The immediate objective is to develop a model to accurately predict the likelihood of ACS
based on data available to the clinician within the first 48 hours of injury (specific
clinical findings supplemented by muscle oxygenation measured by near-infrared spectroscopy
(NIRS), and continuous intramuscular pressure (IMP) and perfusion pressure (PP) monitoring).
Our primary outcome is the retrospective assessment of the likelihood of compartment syndrome
made by a panel of clinicians using the following data:
- A physiologic "fingerprint" composed of continuous pressure versus time curve,
continuous oximetry values, response of muscle to fasciotomy when performed, and serum
biomarkers of muscle injury (CPK levels).
- Clinical and functional outcomes at 6 months post-injury including: sensory exam, muscle
function, presence/absence of myoneural deficit, and patient reported function using the
Short Musculoskeletal Function Assessment (SMFA).
Specific Aim 1: Prospectively enroll and follow for 6 months a sample of 200 patients.
Patients will receive continuous tissue perfusion monitoring using NIRS in all 4 leg
compartments and intramuscular pressure (IMP) via indwelling catheters placed in the anterior
and deep posterior compartments. These measures will be blinded and not provided in real time
to treating physicians. All clinical care, including diagnosis of ACS, will be according to
current standard-of-care practiced at each institution.
Specific Aim 2: Convene expert panels of 5 orthopaedic surgeons experienced in the diagnosis
and treatment of ACS to retrospectively assess the likelihood that each patient had ACS. This
retrospective assessment will be based on a 'patient profile' summarizing data collected as
part of this study.
Specific Aim 3: Determine the extent to which clinicians agree in retrospective assessments
of the likelihood of ACS.
Hypothesis: On the basis of known clinical and functional outcome at 6 months and monitoring
information, clinicians will agree on the likelihood of ACS in < 90% of cases.
Specific Aim 4: Model the panel's assessment of the likelihood of ACS as a function of data
available to the clinician within the first 48 hours of injury using a training set of the
data.
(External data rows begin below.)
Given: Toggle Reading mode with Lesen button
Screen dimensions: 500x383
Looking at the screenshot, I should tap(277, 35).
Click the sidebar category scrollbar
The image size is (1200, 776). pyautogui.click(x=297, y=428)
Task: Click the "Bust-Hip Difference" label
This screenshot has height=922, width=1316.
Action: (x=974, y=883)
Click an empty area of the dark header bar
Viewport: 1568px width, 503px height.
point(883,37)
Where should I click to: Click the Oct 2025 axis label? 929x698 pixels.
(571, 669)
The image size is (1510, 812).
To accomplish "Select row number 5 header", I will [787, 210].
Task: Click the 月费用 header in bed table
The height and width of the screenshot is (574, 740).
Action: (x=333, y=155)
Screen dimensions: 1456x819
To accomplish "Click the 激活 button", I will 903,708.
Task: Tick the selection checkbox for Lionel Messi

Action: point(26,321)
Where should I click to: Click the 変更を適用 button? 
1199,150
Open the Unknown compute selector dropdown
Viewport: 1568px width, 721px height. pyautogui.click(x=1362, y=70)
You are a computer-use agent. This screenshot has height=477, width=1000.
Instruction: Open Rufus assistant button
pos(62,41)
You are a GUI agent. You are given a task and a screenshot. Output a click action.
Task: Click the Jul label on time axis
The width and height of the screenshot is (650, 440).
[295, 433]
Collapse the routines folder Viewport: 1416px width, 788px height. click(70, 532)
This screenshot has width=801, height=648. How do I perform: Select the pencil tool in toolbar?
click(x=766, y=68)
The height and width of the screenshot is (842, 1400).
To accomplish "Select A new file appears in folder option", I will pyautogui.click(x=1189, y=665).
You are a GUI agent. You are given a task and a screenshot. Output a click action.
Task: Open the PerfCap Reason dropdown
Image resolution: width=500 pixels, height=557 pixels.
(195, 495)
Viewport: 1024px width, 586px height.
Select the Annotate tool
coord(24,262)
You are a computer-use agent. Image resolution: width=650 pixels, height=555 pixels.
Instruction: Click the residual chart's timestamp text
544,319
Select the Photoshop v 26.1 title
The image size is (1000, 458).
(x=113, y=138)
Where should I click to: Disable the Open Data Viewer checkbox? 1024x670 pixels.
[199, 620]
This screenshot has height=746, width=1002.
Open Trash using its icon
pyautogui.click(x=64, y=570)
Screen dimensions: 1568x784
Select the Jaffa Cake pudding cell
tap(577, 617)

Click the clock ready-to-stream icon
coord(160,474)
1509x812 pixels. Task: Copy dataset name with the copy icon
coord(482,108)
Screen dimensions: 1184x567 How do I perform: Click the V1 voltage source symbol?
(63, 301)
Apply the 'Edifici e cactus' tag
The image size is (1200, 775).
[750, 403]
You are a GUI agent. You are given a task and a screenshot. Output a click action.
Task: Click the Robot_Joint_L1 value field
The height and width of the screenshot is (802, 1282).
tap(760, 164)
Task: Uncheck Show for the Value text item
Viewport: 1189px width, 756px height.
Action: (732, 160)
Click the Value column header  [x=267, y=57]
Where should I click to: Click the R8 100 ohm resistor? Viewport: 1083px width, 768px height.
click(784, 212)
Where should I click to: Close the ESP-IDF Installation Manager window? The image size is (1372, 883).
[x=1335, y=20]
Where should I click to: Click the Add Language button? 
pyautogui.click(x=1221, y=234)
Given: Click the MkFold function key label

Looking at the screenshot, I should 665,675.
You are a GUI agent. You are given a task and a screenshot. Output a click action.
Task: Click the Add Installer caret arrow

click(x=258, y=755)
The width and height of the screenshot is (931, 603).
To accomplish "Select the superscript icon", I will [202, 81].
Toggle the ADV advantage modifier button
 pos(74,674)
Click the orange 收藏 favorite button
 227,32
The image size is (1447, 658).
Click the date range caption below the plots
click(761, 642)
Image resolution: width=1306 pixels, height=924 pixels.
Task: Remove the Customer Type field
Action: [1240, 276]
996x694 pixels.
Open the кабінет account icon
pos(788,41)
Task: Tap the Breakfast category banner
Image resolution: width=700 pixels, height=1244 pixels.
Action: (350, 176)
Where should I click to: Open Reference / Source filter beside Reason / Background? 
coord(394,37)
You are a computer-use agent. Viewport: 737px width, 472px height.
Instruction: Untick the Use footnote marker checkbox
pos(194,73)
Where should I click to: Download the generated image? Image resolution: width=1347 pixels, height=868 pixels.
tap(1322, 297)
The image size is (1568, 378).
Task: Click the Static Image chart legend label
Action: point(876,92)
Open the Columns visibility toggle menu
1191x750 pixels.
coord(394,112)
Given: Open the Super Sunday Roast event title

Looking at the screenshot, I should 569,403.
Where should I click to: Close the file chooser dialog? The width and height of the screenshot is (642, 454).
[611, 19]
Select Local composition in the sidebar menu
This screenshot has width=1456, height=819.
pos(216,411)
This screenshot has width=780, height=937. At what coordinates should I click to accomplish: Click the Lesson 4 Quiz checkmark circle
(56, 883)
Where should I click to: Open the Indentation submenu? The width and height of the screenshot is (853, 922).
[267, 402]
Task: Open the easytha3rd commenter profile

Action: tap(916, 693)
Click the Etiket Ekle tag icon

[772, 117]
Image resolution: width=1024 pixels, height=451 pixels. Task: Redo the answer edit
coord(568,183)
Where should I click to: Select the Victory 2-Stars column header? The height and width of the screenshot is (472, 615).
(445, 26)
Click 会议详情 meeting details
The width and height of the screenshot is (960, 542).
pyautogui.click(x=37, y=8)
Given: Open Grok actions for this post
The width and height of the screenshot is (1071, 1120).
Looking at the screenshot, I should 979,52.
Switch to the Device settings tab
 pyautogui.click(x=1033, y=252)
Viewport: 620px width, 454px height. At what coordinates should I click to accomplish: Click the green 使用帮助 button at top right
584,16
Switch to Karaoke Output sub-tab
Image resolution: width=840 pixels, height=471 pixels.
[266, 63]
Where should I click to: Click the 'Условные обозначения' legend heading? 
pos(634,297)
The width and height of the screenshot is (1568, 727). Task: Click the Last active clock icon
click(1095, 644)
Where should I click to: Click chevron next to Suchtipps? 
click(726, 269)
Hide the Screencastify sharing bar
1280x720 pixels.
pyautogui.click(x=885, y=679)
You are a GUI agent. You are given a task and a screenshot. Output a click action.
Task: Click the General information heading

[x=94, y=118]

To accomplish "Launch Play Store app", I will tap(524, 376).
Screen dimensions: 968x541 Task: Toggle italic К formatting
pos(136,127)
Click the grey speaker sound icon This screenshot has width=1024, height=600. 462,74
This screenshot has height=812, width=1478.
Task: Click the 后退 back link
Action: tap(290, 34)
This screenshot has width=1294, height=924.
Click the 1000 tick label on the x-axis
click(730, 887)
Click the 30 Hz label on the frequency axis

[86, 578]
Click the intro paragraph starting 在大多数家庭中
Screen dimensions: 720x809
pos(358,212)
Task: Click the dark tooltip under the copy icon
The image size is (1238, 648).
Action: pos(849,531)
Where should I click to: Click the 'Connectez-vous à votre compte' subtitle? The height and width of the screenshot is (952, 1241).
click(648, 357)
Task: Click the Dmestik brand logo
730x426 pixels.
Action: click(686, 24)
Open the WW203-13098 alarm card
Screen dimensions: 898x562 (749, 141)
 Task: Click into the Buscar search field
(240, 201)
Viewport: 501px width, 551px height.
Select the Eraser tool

This model can then be used to compute a point estimate of the risk of ACS (and
associated 95% confidence interval) for any given patient.
Specific Aim 5: Assess, for patients in a test/validation data set, the performance of the
model in predicting the panel's assessment of the likelihood of ACS.
Hypothesis: In < 95% of the cases, the panel's assessment of the likelihood of ACS will fall
within the 95% interval of uncertainty predicted by the model.